▶ **SERIE DI ESERCIZI**:
(1) Sostituisci "satellite" con "sensore" nel testo sul caldo di luglio e riporta il tratto compreso tra "Questa immagine utilizza" e "Agenzia spaziale europea).", estremi inclusi.
(2) Riprendi il testo sul caldo di luglio nel Mediterraneo e proseguilo dopo l'ultima frase.

▶ **BLOCCO DI TESTO**:
Nel Mediterraneo e non solo, il mese di luglio è stato denso di eventi climatici estremi: ondate di calore terrestri e marine, precipitazioni violente al nord e vasti incendi. Non a caso, soprattutto dopo l’intervento di Giorgia Vasaperna al Giffoni film festival davanti al ministro dell’Ambiente Gilberto Pichetto Fratin (rimandiamo alla newsletter di Nicolas Lozito, Il colore verde, per approfondire), si è parlato molto di eco-ansia. Nell’ultima Lapilli+, quando ancora non avevamo idea che luglio si sarebbe rivelato il mese forse più caldo a livello globale da quando si hanno dati disponibili, ne abbiamo scritto anche noi. Ma per non fomentare ulteriormente l’eco-ansia, e come suggerito da oltre cento scienziati italiani in questa lettera aperta, in questo numero di Lapilli parliamo anche di soluzioni: accorgimenti architettonici per affrontare il caldo e il ripristino di antichi canali per gestire al meglio la poca acqua disponibile in Andalusia. Come sempre, buona lettura!

Un luglio rovente. Nel mese di luglio, ondate di calore hanno interessato l’intero bacino mediterraneo, dalla Spagna ad Algeria e Tunisia, senza risparmiare Italia e Grecia - con 47 gradi centigradi registrati a Palermo e Olbia, e l’acropoli di Atene chiusa per qualche ora. Ma il fenomeno non ha riguardato solo il Mediterraneo. Secondo l’Organizzazione meteorologica mondiale infatti, luglio si appresta a diventare il mese più caldo mai registrato a livello globale (The Washington Post).

Questa immagine utilizza i dati del satellite Sentinel-3 del programma europeo Copernicus per mostrare la temperatura della superficie terrestre nell’Europa meridionale, in parti del Medio Oriente e dell'Africa settentrionale al 17 luglio 2023. In evidenza sono riportate le temperature del suolo, non dell'aria, che a Foggia, Catania e Nicosia hanno toccato i 50°C (Elaborazione Esa - Agenzia spaziale europea).

Ondate di calore intense hanno interessato anche il mar Mediterraneo centrale. A fine luglio, tra Italia, Grecia, Algeria e Tunisia, le acque superficiali hanno raggiunto temperature fino a 5,5 gradi Celsius al di sopra delle medie stagionali, come mostra l’elaborazione effettuata dal programma di osservazione della Terra dell'Unione europea Copernicus riportata sotto. In particolare, il 24 luglio la temperatura superficiale media del mar Mediterraneo ha raggiunto 28,4°C, la più alta mai registrata, superando il record del 2003, con probabili ripercussioni su ecosistemi ed economie locali. Temperature così alte infatti portano alla morte di numerose specie marine (coralli, spugne e alghe) e influiscono negativamente sulla pesca, l’acquacoltura e gli allevamenti di mitili (Fanpage). Come abbiamo avuto modo di illustrare più volte nei nostri Lapilli, l'aumento delle temperature lascia inoltre la strada spianata a specie ad affinità tropicale provenienti dal mar Rosso e dall’oceano Indiano, che attraversato il canale di Suez si stabiliscono nel Mediterraneo.

▶ **CONTENUTO DEL DATASET**:
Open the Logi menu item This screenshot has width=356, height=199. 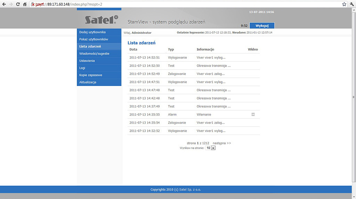coord(82,68)
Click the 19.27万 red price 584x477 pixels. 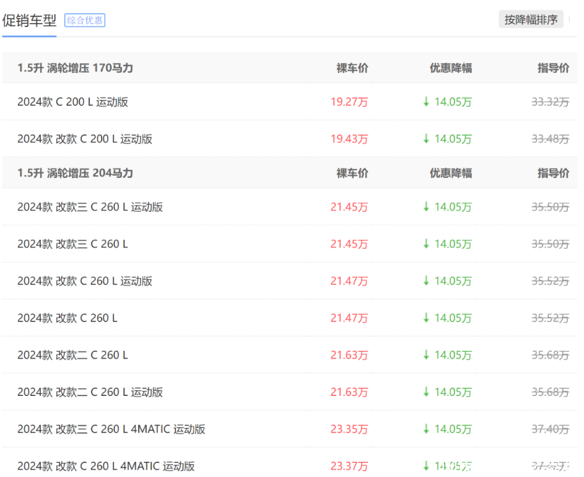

▶ **SOLUZIONI DEGLI ESERCIZI**:
(1)
Questa immagine utilizza i dati del sensore Sentinel-3 del programma europeo Copernicus per mostrare la temperatura della superficie terrestre nell’Europa meridionale, in parti del Medio Oriente e dell'Africa settentrionale al 17 luglio 2023. In evidenza sono riportate le temperature del suolo, non dell'aria, che a Foggia, Catania e Nicosia hanno toccato i 50°C (Elaborazione Esa - Agenzia spaziale europea).

(2)
Le temperature record che hanno colpito l'Europa a luglio hanno contribuito all'aumento della temperatura superficiale del mar Mediterraneo. Questa visualizzazione mostra la situazione al 24 luglio 2023: un'anomalia fino a +5,5°C sopra la media stagionale lungo le coste di Italia, Grecia e Nord Africa (Servizio marino di Copernicus).

Precipitazioni estreme al nord. Come in una sorta di contrappasso, nel nord Italia e in alcune parti della Svizzera si sono verificate precipitazioni estreme con grandinate e venti molto forti dovute allo scontro tra masse di aria calda e fredda (Green & Blue). In particolare, nella notte tra il 24 e il 25 luglio, una perturbazione con venti anche di 100 chilometri orari ha colpito Lombardia, Veneto, ed Emilia Romagna, a pochi giorni di distanza da altre che hanno interessato anche Trentino Alto Adige e Friuli Venezia Giulia. A Milano, la forza del vento ha creato molti danni e divelto centinaia di alberi (Il Post).

Incendi al sud. In contemporanea al sud, temperature persistenti intorno o sopra i 40 gradi e forti venti hanno creato le condizioni ideali per la propagazione degli incendi, spesso di origine dolosa, ma difficilmente controllabili per via delle condizioni ambientali. In Sicilia, ma anche in Calabria, Puglia e Sardegna, ettari di boschi, campi e vegetazione hanno bruciato per giorni: oltre 31mila ettari tra il 25 e il 27 luglio, un’area paragonabile alla superficie occupata dalla città di Dublino. Per capire la quantità e l’estensione degli incendi basta guardare due mappe ripubblicate da Il Post ed elaborate dal Sistema europeo d’informazione sugli incendi boschivi (Effis, dall’inglese). In Sicilia, le fiamme sono arrivate a lambire l’aeroporto e le case intorno a Palermo e si sono spinte fino a pochi metri dal tempio dorico di Segesta, uno dei siti patrimonio dell’Unesco dell’isola e tra i templi greci più spettacolari al mondo (Repubblica).

La città di Palermo in una rilevazione satellitare del 26 luglio scorso: le aree marrone scuro indicano le superfici bruciate dai roghi (Dati di Copernicus rielaborati dall’Esa).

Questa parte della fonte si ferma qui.